Franciscan Father Jacek Orzechowski, parochial vicar at St. Camillus Church in Silver Spring, Md., who represents the Franciscan Action Network, cautiously welcomed the announcement. He was one of more than 1,200 people arrested in a series of daily nonviolent protests at the White House near the end of last summer.

“We applaud the administration for standing up to the narrow corporate big oil interests and for doing the right thing for America,” he said. “I think this is a moral victory that advances the cause of justice, respect for life and the common good of all God’s creation.”

Also supporting the move was the Columban Fathers’ Center for Advocacy and Outreach.

Obama’s decision comes less than a month after legislation extending the middle class tax cuts was approved by Congress after a lengthy end-of-the-year battle. The law included a 60-day deadline for a decision from the administration.

In a statement released today at the White House, Obama said the “arbitrary deadline insisted on by congressional Republicans prevented a full assessment” of the pipeline’s health, safety and environmental impact.

Obama and the State Department, which has jurisdiction for the permit process because the project crosses an international border, left open the possibility that the pipeline could still be pursued.

TransCanada had no immediate response to the decision.

As proposed, the pipeline would carry up to 800,000 barrels of oil daily from icy Hardesty, Alberta, to U.S. refineries. Nearly 1,400 miles of the pipeline would be built in the United States from Montana to Texas. TransCanada has said the project would create as many as 20,000 jobs.
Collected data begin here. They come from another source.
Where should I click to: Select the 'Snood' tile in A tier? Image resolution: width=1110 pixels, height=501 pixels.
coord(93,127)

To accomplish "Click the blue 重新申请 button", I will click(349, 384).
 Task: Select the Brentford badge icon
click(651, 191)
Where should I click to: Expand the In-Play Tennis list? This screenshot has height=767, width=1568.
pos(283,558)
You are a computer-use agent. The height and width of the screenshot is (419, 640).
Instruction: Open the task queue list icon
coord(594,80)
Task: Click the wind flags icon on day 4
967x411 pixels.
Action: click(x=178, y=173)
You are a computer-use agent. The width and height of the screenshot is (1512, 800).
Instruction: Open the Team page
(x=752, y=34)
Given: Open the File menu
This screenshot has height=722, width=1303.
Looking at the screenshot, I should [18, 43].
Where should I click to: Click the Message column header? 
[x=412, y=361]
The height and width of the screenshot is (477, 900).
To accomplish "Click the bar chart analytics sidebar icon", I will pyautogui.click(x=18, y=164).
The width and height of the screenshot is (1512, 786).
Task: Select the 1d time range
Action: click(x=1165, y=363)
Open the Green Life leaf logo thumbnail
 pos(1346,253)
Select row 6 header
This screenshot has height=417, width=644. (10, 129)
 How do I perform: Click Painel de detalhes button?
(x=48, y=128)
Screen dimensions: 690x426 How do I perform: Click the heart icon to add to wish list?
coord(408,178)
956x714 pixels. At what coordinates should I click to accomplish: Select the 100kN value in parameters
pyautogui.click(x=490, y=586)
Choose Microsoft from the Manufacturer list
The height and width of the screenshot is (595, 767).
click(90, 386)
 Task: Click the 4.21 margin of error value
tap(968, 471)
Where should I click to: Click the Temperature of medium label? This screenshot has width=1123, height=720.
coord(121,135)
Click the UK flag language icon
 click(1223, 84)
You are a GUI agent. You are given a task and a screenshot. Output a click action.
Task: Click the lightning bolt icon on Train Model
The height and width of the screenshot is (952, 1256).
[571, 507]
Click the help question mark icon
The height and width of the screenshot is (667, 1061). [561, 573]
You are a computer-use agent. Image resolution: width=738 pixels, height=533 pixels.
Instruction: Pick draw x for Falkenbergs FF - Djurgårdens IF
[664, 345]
Union leaders have supported the project in a time when jobs are needed and the need by the U.S. for more dependable energy sources grows.

Opponents say the projection overstates the economic impact of the pipeline in largely rural areas.

2 Responses

  1. I wonder how much China lobbied to get this action. Now they have a better shot at the Northern Pipeline, from the Alberta oil fields to the west coast ports in B.C.

    Ironic, since they are helping Cuba drill of the coast of FL., as they have no problem with “fracking”.

    Ever wonder where much of those corporate profits (dividends) go? Might want to look into the religious retirement funds portfolios,

  2. Astounding bias. First, not a single quote is provided from a Catholic who supports the pipeline. Why not ask an unemployed person or someone working three jobs to make ends meet who might appreciate the cost of gas going down?

    Second, there is no explanation for the moral argument against it. Why is it morally superior to drill in the mideast and ship it across the ocean? This has risk as well. Is the land on the other side of earth somehow less valuable? Also, it is a national security risk to rely on our enemies to provide our fuel. (The land is described as “sensitive U.S. lands” – what land is not sensitive?)

    Third, you state that opponents say the benefits are overstated. Well, if you had talked with some advocates, I am sure they would say that the risks are overstated. (calling TransCanada does not count.)

    I am glad you reported this. I will do more research about these fringe groups that seem to off track and make sure that money is not being diverted to these “celebrity culture” issues. There are real people suffering daily who would have benefited. The Darryl Hannah photo speaks volumes about what this is really about – ego, politics of identity.